Thursday, December 23, 2010
Wanted: A voice for low-income families and individuals in Callaway County.
From now until Dec. 30, Central Missouri Community Action is looking for candidates for the low-income board member from Callaway, a position Callaway CMCA Community Services Supervisor Brenda Rose said is very important.
“If you’re passionate about stepping up for the rights of low-income families, we’re in need of a passionate spokesman,” Rose said.
Of Callaway’s potential three seats on the CMCA board, she said one must be a public official, one must be from the private sector and one must be a low-income representative; “someone who has experience or understanding of what it’s like to be a member of the low-income community, a client or someone who works in that field.”
Rose said the role of the board is to “help guide the ship” of CMCA services, which include Head Start, employment and leadership training, energy assistance, home weatherization, Section 8 rental assistance, housing development and income tax assistance.
“The board is the responsible agent for ... personnel, programs, grants,” she said. “Their job is to ensure there are adequate resources (for our programs) and manage resources effectively, to do strategic planning and fundraising.”
Callaway Eastern District Commissioner Gabe Craighead, who has served on the CMCA board for three years, said one of the most important aspects of the job is determining distribution of funding.
“Whenever federal money comes into the state, we’re the ones who agree to the policies on how to spend it, we approve the grants,” Craighead said. “It’s the administration part. We make sure funds are spent wisely to make sure things are done right.”
As the portion of the population that directly benefits from the services Central Missouri Community Action, Rose said it is particularly important there be a low-income representative.
“It’s bringing people on to help themselves,” Rose said. “They are expected to attend and participate and work on committees.”
Unlike the public and private sector board members — who are appointed — the low-income representative is an elected position. Rose said once all the candidates have filed, short biographies and photos will be posted at the CMCA office at 610 Collier Lane, and Jan. 10-13 area low-income residents — those at or below 125 percent poverty level — will vote on who they want to represent their interests for the next three years.
Rose said finding a low-income representative who can remain active with the board has been hard in Callaway County, particularly as the monthly meetings typically take place at CMCA’s central office in Columbia (there is mileage reimbursement for travel to meetings).
“It’s hard to get there; it’s hard to get involved,” Rose said. “It’s a very responsible position. It’s a big commitment.”

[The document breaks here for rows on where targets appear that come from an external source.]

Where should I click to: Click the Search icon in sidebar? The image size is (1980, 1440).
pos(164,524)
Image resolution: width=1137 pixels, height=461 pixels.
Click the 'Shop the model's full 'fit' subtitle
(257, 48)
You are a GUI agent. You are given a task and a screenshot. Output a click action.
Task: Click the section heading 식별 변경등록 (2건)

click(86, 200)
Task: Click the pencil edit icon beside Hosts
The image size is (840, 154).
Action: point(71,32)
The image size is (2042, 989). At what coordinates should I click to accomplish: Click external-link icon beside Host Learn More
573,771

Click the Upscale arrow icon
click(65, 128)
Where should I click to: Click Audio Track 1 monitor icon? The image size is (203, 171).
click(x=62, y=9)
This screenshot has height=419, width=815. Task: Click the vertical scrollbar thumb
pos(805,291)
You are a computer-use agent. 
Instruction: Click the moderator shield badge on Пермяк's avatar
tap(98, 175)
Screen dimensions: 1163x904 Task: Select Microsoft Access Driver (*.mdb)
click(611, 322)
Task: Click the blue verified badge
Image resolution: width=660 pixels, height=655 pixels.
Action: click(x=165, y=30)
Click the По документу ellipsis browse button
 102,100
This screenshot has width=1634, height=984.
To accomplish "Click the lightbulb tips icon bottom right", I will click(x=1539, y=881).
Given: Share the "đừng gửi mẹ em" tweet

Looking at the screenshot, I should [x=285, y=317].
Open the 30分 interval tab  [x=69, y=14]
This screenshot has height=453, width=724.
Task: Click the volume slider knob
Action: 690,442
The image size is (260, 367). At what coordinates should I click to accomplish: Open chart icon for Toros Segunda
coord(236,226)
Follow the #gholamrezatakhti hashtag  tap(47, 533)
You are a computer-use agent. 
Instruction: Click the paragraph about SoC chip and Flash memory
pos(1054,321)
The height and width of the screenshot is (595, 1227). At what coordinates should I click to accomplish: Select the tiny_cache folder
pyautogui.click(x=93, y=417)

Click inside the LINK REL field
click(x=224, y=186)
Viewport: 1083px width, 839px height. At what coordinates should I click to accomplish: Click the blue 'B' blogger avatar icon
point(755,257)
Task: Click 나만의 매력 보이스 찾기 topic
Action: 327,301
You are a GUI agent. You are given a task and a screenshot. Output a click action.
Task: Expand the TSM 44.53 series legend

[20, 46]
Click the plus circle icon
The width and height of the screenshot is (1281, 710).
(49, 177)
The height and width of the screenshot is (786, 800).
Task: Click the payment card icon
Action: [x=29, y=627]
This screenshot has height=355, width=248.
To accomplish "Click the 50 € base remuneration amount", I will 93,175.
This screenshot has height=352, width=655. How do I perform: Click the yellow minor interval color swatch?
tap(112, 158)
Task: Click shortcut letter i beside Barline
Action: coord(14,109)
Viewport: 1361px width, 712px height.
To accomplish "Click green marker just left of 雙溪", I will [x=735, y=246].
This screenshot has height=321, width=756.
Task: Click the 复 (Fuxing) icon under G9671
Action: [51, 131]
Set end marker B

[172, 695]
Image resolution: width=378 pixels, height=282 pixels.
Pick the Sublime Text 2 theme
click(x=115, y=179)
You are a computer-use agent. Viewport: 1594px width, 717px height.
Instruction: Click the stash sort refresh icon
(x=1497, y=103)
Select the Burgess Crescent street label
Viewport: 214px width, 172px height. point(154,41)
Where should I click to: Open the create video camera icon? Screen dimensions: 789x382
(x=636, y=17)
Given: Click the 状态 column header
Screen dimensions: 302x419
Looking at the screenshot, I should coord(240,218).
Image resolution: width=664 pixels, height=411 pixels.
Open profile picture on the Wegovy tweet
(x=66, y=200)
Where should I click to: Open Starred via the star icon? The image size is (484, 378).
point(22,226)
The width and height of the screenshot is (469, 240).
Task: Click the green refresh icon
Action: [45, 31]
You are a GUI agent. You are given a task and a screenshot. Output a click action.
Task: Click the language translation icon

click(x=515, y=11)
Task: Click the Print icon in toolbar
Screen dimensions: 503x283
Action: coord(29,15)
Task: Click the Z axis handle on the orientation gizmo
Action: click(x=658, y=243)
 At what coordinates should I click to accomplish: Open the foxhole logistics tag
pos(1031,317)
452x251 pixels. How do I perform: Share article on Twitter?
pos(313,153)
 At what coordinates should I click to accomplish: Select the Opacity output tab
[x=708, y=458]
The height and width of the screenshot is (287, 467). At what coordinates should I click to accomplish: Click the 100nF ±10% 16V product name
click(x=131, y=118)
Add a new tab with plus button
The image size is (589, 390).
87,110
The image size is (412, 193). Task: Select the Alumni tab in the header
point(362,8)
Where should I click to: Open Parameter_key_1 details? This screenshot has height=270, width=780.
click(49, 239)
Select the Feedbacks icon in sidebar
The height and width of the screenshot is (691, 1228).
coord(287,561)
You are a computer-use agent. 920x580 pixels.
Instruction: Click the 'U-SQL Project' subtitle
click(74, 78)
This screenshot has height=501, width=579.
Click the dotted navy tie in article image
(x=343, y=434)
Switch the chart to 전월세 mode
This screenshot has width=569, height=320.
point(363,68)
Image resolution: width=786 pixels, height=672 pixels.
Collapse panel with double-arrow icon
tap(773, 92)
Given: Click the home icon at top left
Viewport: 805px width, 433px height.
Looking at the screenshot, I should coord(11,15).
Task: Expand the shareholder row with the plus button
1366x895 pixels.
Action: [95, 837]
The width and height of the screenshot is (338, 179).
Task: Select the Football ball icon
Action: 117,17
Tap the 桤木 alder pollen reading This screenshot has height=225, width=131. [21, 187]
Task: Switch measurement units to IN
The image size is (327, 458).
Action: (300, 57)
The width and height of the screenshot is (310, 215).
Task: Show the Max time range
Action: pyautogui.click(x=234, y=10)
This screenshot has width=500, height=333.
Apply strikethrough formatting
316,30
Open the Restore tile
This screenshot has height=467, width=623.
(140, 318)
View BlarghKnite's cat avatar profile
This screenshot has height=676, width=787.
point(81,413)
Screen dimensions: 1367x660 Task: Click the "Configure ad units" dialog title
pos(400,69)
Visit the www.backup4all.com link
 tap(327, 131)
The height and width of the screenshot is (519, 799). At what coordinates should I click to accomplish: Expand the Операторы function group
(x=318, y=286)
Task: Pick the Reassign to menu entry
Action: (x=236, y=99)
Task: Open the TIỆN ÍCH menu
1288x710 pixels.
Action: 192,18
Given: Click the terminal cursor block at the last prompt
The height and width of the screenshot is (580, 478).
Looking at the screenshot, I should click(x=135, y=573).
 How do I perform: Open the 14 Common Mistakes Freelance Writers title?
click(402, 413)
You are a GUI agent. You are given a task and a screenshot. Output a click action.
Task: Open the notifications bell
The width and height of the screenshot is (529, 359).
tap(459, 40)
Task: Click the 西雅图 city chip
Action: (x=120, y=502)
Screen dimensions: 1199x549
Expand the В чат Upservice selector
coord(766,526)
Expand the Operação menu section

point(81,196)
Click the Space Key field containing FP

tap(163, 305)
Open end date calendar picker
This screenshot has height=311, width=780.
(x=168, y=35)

Craighead said the time and effort invested is well-worth the benefits of involvement.
“The whole mission of CMCA is to power individuals to be self-reliant,” Craighead said. “Once you see what CMCA’s done for people, the stories you hear ... it lets you see how people can overcome diversity. It’s pretty fulfilling.”
Information packets including an intent to run card, sample agency budget, resource guide, a history of the organization and a description of services are available at the CMCA office or at the Head Start in Fulton at 1600 Westminster Ave. Applications are due by Dec. 30.